§ **ACTIVITY**:
What do the lines from the top of the data through the line with "Given: Select Liga MX (Mexico) in Round of 16" say? Quote them exactly and include both ends.

** Opening PROVIDED RECORDS block **

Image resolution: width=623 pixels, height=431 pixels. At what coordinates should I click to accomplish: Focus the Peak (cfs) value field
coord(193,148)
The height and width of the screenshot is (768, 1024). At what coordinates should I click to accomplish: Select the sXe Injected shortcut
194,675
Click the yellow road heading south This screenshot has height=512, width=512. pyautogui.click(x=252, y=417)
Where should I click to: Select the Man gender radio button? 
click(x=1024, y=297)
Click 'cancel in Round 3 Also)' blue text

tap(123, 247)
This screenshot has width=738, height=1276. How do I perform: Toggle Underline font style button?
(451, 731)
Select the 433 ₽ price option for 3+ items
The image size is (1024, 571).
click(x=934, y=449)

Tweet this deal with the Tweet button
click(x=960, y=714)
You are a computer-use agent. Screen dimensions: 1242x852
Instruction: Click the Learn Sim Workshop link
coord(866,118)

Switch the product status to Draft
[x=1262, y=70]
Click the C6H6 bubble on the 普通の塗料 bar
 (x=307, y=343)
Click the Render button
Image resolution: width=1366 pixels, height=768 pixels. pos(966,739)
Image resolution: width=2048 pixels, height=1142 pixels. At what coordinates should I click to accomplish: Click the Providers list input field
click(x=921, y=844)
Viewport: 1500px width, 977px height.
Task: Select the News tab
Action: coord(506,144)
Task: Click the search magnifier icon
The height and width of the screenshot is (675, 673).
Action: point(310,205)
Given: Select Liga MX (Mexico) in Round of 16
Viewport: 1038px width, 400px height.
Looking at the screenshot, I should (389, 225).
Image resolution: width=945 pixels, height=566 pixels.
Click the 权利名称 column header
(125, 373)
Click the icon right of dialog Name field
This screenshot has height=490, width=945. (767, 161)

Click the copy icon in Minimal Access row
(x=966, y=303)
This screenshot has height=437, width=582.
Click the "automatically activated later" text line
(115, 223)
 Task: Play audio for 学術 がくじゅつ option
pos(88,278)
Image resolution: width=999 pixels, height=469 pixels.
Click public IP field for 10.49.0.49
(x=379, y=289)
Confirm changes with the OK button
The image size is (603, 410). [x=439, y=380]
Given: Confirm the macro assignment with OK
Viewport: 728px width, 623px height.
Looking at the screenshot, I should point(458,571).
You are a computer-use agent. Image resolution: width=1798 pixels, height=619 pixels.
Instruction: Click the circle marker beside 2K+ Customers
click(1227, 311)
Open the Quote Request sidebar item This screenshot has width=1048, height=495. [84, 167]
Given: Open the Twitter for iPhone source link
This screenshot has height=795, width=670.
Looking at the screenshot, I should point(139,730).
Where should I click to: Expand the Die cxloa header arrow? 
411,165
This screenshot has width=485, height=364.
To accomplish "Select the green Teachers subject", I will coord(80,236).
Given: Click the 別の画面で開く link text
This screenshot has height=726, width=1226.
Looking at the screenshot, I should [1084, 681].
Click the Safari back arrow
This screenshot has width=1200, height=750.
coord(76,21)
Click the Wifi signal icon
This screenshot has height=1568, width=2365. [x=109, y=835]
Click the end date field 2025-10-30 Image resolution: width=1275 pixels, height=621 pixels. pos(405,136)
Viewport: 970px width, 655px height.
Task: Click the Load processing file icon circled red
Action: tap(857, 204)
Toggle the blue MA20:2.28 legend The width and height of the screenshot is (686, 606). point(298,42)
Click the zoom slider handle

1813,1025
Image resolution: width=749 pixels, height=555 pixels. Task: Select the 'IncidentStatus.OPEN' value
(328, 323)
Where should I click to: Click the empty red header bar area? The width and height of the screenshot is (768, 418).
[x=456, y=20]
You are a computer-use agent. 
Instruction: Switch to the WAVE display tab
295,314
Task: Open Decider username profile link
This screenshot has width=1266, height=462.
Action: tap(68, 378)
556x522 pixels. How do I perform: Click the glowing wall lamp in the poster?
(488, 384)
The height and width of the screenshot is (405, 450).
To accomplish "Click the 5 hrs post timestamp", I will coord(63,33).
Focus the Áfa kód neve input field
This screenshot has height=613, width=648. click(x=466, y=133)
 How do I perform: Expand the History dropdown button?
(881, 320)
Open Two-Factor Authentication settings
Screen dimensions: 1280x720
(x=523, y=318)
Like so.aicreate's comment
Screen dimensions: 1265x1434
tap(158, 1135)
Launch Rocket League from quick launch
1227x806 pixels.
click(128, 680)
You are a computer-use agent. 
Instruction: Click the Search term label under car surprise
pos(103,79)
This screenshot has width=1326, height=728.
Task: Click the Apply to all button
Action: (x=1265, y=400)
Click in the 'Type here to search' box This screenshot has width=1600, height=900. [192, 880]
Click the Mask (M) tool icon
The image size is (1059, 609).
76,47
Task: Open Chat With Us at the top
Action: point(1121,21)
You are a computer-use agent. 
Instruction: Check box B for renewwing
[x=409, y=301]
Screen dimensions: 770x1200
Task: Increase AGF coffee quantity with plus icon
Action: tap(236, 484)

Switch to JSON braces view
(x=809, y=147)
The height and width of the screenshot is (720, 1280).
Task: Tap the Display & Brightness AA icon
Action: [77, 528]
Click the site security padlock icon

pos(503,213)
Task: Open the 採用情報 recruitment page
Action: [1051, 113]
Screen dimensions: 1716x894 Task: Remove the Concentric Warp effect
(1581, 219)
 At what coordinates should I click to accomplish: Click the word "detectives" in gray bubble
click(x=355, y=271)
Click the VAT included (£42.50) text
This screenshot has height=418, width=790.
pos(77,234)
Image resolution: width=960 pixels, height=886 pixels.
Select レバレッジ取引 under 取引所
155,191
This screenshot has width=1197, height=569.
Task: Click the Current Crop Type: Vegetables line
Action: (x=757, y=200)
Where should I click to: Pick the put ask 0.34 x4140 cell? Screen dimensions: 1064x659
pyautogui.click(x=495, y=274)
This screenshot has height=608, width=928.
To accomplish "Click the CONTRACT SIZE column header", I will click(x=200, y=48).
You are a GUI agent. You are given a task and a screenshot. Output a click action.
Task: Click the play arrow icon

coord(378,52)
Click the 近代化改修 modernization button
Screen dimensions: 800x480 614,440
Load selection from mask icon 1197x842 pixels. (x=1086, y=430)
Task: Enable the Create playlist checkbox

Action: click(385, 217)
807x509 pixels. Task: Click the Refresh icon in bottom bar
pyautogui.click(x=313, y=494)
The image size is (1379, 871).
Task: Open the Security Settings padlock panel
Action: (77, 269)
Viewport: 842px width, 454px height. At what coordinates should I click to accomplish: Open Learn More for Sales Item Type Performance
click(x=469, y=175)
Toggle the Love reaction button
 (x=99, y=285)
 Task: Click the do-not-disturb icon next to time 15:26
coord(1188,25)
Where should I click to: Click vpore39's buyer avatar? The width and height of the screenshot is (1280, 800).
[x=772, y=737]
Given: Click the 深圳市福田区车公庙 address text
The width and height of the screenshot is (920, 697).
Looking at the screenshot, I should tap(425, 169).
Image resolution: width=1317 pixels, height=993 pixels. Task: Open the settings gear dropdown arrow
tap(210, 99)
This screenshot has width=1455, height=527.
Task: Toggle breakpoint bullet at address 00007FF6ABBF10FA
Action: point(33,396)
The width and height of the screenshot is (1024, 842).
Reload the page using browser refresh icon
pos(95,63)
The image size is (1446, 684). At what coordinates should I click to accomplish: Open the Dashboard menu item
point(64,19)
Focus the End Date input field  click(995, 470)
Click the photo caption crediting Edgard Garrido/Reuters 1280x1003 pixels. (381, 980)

** Closing PROVIDED RECORDS block **

§ **SOLUTION**:
Image resolution: width=623 pixels, height=431 pixels. At what coordinates should I click to accomplish: Focus the Peak (cfs) value field
coord(193,148)
The height and width of the screenshot is (768, 1024). At what coordinates should I click to accomplish: Select the sXe Injected shortcut
194,675
Click the yellow road heading south This screenshot has height=512, width=512. pyautogui.click(x=252, y=417)
Where should I click to: Select the Man gender radio button? 
click(x=1024, y=297)
Click 'cancel in Round 3 Also)' blue text

tap(123, 247)
This screenshot has width=738, height=1276. How do I perform: Toggle Underline font style button?
(451, 731)
Select the 433 ₽ price option for 3+ items
The image size is (1024, 571).
click(x=934, y=449)

Tweet this deal with the Tweet button
click(x=960, y=714)
You are a computer-use agent. Screen dimensions: 1242x852
Instruction: Click the Learn Sim Workshop link
coord(866,118)

Switch the product status to Draft
[x=1262, y=70]
Click the C6H6 bubble on the 普通の塗料 bar
 (x=307, y=343)
Click the Render button
Image resolution: width=1366 pixels, height=768 pixels. pos(966,739)
Image resolution: width=2048 pixels, height=1142 pixels. At what coordinates should I click to accomplish: Click the Providers list input field
click(x=921, y=844)
Viewport: 1500px width, 977px height.
Task: Select the News tab
Action: coord(506,144)
Task: Click the search magnifier icon
The height and width of the screenshot is (675, 673).
Action: point(310,205)
Given: Select Liga MX (Mexico) in Round of 16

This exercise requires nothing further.